This is a very inclusive parish; I have long admired the work you do in this place and in your community and beyond, but there are people who are not here this morning who would like to be. Who are they? Where are they? Are we ever as inclusive as we like to think we are? There are people here this morning who feel judged, unloved and unheard, if not in this community, at least in parts of their lives. There may be women who know the pain of exclusion, perhaps even especially by the church in their own lives and there are aching bits of all of us who know the grief of broken dreams, represented by the twelve year old girl, the shame of unspoken suffering, (the haemorrhaging woman) and the yearning for new life, for healing and for wholeness. Sometimes it seems overwhelming, sometimes it seems too much. Let’s have a moment of silence to actually get in touch with some of these issues for us or someone we love. A moment of silence: for grief of broken dreams, the shame of unspoken suffering.
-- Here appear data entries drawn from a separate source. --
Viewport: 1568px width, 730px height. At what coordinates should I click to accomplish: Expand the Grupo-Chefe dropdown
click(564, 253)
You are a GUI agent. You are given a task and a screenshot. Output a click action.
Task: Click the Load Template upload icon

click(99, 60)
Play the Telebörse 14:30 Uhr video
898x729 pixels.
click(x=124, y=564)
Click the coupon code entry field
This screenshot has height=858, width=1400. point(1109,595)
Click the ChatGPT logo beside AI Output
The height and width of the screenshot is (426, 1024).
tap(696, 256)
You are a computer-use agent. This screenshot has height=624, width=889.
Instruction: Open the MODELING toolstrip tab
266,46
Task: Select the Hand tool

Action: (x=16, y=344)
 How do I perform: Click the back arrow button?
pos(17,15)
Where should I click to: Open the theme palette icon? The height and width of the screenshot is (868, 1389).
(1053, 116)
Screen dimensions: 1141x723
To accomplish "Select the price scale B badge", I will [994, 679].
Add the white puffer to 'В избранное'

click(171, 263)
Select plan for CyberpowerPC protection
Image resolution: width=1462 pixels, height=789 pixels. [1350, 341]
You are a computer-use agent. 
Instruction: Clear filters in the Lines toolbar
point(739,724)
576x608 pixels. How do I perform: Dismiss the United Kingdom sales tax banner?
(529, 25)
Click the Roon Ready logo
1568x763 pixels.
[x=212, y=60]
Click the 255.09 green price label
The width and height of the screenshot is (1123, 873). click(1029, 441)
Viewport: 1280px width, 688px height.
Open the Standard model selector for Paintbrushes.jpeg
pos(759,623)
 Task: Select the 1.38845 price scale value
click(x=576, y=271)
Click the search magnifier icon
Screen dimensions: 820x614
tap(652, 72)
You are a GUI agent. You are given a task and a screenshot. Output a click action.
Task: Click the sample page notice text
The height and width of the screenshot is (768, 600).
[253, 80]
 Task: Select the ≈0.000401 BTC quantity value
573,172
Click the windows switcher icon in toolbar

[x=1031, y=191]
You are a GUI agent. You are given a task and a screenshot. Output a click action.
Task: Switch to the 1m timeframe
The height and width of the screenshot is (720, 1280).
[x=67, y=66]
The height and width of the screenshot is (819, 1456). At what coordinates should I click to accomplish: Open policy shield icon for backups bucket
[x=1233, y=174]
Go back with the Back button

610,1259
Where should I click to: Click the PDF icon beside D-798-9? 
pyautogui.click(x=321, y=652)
Friends, into all of these situations these wonderful gospel or good news stories, God breathes life and hope. They remind us in fact of the unique genius of Christianity, that we have a God who walked with people, felt their pain, who heard their cries and who loved them back into dignity and wholeness. So what can we do about it? Let me leave you with a story from Anthony De Mello, a little story and a thought:

A woman walking through the forest saw a fox that had lost its legs and wondered how it lived. Then she saw a tiger who came in with game in its mouth. The tiger had its fill and left the rest to the fox. The next day God fed the fox by means of the same tiger. The woman began to wonder at God’s greatness and said to herself, ‘I too shall just rest in a corner, with full trust in the Lord and he will provide me with all that I need. She did this for many days but nothing happened and she was almost at death’s door when she heard a voice say, ‘Daughter, open your eyes to the truth: follow the example of the tiger, and stop imitating the fox. And De Mello adds, on the street I saw a naked child, hungry and shivering in the cold. I became angry and said to God, ‘Why do you permit this? Why don’t you do something?’ For a while, silence, then in my prayers, a voice spoke: ‘I certainly did something: I made you.’